Cpl. Sonny Ford has been one of the enforcers, and he said the effect has been to open up more parking.
"We do see a difference in parking downtown and the spaces available, especially during lunchtime," he said.
Cpl. Ford is one of two mounted patrol officers who have gotten off their steeds to mark tires with chunks of yellow chalk until the department decides who will monitor the downtown parking long term.
"You might not see them riding a horse as much, but you'll see them out there chalking the tires," said Lt. David Turno, of the special services division.
The city council passed the two-hour parking limit in downtown last fall to alleviate a lack of parking caused by people leaving cars parked all day.

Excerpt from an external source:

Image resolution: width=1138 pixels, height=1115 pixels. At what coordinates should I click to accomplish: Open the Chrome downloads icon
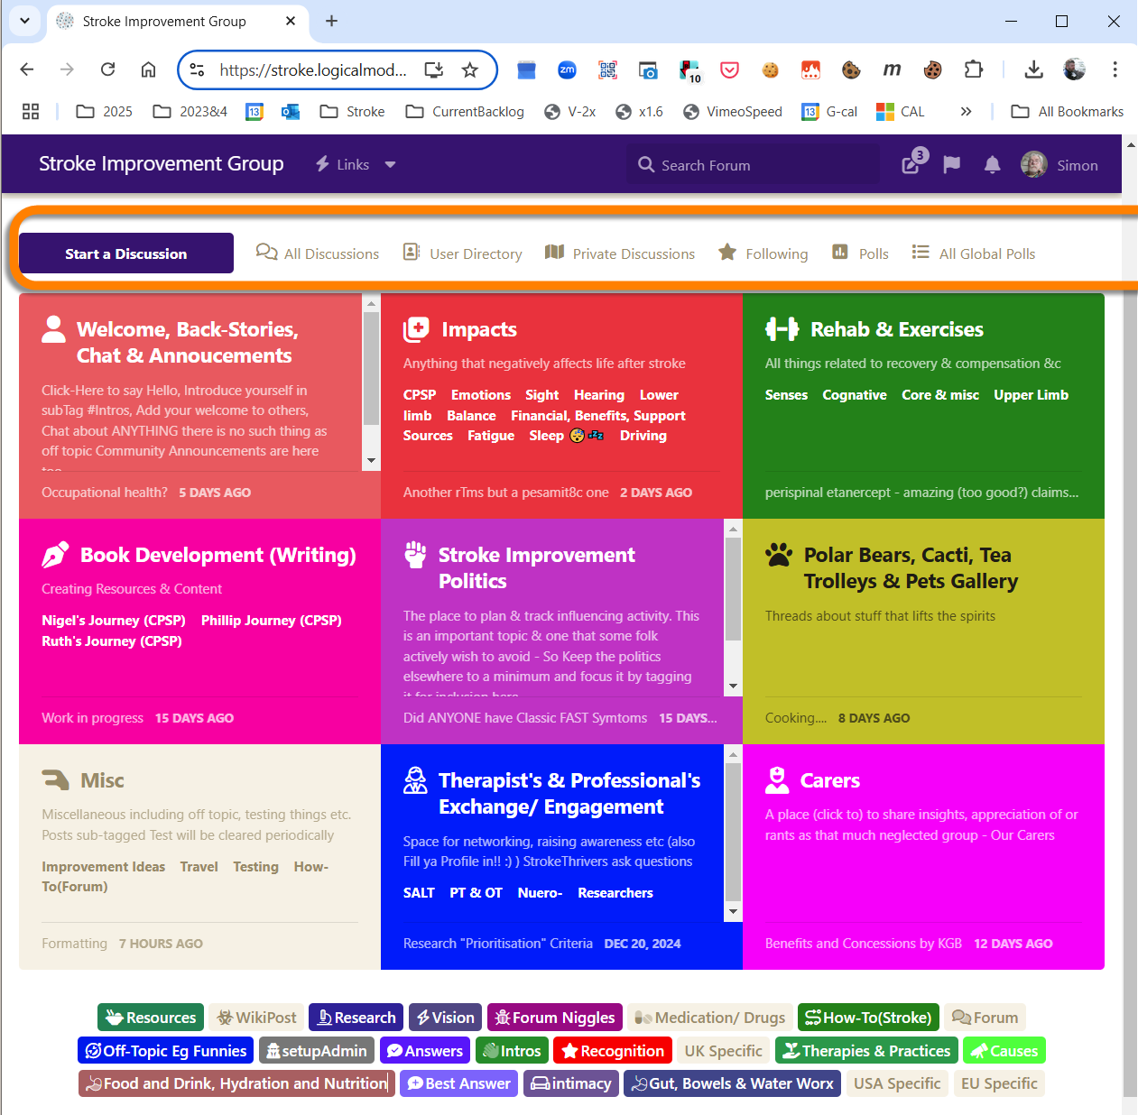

A parking study conducted in August 2006 found that 111 on-street parking spaces within the two blocks along Laurens Street and Richland Avenue were occupied by one vehicle for six hours or longer.
The study also found that the long-term occupants tended to be people who work downtown.
The new regulation went into effect the first of the year, but enforcement didn't begin until March 1.
Cpl. Ford said the department has issued warnings -- more than 100 -- in the past four weeks in an effort to educate the public.
"We try to contact the person who owns the vehicle," he said. "They might not be aware they are parking in a designated two-hour parking zone."
The two-hour parking limit applies only between 9 a.m. and 4 p.m. Monday through Friday.